Scala import issue with PredictionIO Universal Recommender integration test - mahout

I've tried to get the Universal Recommender template set up as per the instructions located at UR Quickstart. Getting an import error. Is there a dependency/step that I missed?

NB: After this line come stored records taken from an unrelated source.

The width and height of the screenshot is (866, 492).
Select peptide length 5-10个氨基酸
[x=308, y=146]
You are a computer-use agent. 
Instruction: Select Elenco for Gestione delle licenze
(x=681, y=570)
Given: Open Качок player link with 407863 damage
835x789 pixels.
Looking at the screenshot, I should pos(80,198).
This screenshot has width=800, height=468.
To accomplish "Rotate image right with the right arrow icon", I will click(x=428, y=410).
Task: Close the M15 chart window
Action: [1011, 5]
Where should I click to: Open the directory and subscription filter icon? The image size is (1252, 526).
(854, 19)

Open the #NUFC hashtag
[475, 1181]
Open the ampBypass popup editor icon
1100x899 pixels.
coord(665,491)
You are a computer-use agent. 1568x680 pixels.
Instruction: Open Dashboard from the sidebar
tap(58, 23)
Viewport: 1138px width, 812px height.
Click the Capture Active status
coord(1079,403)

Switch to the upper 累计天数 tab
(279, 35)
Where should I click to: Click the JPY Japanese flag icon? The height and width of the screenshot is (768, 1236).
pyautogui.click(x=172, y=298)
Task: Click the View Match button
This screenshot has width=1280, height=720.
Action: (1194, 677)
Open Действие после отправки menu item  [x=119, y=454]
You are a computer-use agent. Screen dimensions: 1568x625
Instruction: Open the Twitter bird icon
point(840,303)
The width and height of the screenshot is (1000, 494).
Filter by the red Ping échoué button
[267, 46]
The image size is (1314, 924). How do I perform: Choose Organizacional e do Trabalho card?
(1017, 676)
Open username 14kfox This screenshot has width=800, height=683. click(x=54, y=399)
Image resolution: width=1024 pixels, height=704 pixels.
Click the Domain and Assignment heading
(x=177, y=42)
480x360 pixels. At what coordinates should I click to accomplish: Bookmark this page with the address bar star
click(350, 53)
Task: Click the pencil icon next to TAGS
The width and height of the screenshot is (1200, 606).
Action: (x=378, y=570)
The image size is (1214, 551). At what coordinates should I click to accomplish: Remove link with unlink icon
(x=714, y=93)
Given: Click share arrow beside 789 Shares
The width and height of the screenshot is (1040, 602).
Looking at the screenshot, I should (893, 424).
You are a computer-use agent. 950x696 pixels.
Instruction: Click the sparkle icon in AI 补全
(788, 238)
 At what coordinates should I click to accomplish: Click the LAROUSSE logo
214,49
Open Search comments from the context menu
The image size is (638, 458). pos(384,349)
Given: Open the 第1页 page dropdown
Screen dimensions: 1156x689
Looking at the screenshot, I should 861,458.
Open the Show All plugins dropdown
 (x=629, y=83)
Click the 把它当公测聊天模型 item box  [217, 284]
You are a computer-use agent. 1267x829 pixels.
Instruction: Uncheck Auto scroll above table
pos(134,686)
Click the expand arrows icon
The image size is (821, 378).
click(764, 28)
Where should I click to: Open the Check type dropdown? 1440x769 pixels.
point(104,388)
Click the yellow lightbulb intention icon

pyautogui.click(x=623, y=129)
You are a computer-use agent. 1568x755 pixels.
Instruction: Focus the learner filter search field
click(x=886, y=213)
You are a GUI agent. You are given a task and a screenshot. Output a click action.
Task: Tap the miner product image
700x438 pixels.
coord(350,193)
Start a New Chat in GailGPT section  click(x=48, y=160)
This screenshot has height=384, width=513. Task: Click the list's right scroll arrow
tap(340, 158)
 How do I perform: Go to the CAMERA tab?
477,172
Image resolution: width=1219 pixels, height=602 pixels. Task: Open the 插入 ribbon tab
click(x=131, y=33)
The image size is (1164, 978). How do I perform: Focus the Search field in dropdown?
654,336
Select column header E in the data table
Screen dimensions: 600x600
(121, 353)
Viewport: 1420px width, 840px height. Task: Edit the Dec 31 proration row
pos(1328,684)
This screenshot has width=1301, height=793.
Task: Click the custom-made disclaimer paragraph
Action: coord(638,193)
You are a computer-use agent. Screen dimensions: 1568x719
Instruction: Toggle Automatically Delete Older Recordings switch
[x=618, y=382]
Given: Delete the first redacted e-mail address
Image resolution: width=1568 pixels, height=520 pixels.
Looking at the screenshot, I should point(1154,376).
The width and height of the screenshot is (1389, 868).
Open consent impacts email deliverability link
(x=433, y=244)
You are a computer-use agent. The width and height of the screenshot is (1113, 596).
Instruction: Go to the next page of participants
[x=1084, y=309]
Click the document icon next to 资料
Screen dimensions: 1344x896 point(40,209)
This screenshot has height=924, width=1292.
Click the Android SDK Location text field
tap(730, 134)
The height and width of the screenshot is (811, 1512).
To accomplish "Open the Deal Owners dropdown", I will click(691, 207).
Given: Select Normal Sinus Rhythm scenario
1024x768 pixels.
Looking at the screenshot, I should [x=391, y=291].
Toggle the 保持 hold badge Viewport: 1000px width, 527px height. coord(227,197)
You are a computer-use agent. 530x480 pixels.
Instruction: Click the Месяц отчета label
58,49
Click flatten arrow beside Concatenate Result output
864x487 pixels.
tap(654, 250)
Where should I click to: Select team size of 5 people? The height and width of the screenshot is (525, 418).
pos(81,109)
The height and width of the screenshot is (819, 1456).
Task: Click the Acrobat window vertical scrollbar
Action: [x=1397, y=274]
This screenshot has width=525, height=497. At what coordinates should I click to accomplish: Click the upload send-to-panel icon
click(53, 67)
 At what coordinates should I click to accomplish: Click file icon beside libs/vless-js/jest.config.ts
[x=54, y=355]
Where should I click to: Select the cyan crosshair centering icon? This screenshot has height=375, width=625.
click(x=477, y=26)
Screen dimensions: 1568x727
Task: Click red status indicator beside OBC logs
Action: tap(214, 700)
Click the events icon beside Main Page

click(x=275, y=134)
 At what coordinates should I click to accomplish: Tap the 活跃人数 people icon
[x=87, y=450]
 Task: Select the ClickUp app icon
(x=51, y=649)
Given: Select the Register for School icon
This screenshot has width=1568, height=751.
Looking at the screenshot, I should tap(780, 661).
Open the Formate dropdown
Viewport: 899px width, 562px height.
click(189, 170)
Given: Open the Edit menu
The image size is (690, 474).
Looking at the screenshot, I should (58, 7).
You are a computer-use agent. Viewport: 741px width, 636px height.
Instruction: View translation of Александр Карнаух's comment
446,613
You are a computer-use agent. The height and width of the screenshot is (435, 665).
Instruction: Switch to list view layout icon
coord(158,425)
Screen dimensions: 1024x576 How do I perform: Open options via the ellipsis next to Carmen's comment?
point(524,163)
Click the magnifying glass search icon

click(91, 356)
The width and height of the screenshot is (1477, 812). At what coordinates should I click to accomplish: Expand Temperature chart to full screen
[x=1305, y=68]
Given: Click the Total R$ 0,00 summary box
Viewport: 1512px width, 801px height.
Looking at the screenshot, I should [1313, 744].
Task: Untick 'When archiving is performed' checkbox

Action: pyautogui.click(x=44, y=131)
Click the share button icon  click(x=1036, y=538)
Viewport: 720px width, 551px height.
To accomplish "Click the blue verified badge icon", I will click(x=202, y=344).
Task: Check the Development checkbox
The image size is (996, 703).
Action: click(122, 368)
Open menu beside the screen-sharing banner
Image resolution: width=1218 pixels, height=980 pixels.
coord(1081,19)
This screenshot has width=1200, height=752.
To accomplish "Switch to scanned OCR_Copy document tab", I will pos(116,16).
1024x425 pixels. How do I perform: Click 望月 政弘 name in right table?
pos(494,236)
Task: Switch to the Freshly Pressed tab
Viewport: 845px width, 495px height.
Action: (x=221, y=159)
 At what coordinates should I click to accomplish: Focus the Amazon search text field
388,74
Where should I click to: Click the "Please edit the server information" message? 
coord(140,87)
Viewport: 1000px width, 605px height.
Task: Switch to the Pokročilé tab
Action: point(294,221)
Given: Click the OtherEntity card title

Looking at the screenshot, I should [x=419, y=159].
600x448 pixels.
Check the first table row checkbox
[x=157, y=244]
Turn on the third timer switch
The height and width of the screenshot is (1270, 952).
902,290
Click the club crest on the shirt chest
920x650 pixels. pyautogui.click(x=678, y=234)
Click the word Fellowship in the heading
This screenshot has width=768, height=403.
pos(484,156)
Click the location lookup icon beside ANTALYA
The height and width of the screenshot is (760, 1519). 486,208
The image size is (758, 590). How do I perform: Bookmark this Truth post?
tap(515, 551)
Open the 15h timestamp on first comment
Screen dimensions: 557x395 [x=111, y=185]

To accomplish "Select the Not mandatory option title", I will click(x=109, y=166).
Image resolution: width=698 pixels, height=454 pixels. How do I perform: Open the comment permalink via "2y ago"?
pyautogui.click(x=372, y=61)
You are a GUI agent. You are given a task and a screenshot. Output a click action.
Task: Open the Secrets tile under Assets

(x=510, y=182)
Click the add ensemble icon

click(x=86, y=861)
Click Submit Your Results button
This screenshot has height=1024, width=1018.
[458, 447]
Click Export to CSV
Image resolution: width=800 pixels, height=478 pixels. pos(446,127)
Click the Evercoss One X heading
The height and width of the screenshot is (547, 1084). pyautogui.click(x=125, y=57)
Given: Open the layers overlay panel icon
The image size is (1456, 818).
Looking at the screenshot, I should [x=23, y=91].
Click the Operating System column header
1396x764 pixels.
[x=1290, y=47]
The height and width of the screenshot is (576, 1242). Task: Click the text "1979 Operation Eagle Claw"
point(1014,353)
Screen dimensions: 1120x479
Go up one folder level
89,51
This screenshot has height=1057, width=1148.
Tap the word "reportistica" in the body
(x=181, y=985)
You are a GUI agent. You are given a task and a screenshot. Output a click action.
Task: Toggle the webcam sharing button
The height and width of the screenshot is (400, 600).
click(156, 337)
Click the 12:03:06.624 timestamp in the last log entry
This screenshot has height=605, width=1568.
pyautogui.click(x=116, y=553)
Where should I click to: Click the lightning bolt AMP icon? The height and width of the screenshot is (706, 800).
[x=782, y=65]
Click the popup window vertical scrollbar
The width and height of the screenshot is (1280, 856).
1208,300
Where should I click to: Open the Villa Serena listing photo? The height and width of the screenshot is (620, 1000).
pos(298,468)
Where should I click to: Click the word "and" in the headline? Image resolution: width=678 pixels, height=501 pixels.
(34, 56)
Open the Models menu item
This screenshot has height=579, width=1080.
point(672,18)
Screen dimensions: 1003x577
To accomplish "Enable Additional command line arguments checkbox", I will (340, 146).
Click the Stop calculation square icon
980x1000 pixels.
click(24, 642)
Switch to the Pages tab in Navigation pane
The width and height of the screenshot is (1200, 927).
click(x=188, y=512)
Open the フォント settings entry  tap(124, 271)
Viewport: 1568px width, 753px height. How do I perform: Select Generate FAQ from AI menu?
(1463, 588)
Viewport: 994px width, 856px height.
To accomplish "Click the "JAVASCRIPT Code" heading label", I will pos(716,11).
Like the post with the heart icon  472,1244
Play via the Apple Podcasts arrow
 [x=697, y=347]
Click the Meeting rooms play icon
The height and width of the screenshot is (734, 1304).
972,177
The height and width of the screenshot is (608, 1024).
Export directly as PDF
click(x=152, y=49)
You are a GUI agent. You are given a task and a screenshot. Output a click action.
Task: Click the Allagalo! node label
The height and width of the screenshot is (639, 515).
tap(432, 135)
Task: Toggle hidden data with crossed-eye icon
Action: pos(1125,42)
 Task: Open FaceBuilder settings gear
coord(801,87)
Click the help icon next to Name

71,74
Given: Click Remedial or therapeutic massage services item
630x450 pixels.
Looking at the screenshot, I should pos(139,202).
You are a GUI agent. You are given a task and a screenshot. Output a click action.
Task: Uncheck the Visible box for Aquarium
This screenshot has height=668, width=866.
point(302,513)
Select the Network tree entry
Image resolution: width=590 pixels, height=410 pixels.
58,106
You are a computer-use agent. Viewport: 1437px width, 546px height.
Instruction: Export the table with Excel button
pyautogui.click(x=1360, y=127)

[ERROR] [Engine$] [error] \import org.apache.mahout.math.cf.{DownsamplableCrossOccurrenceDataset, SimilarityAnalysis}
[ERROR] [Engine$] [error] ^
[ERROR] [Engine$] [error] one error found
The relevant block in my build.sbt file is as follows:
libraryDependencies ++= Seq(
"org.apache.predictionio" %% "apache-predictionio-core" % pioVersion % "provided",
"org.apache.predictionio" %% "apache-predictionio-data-elasticsearch1" % pioVersion % "provided",
"org.apache.spark" %% "spark-core" % "1.4.0" % "provided",
"org.apache.spark" %% "spark-mllib" % "1.4.0" % "provided",
"org.xerial.snappy" % "snappy-java" % "1.1.1.7",
// Mahout's Spark libs
"org.apache.mahout" %% "mahout-math-scala" % mahoutVersion,
"org.apache.mahout" %% "mahout-spark" % mahoutVersion
exclude("org.apache.spark", "spark-core_2.10"),
"org.apache.mahout" % "mahout-math" % mahoutVersion,
"org.apache.mahout" % "mahout-hdfs" % mahoutVersion
exclude("com.thoughtworks.xstream", "xstream")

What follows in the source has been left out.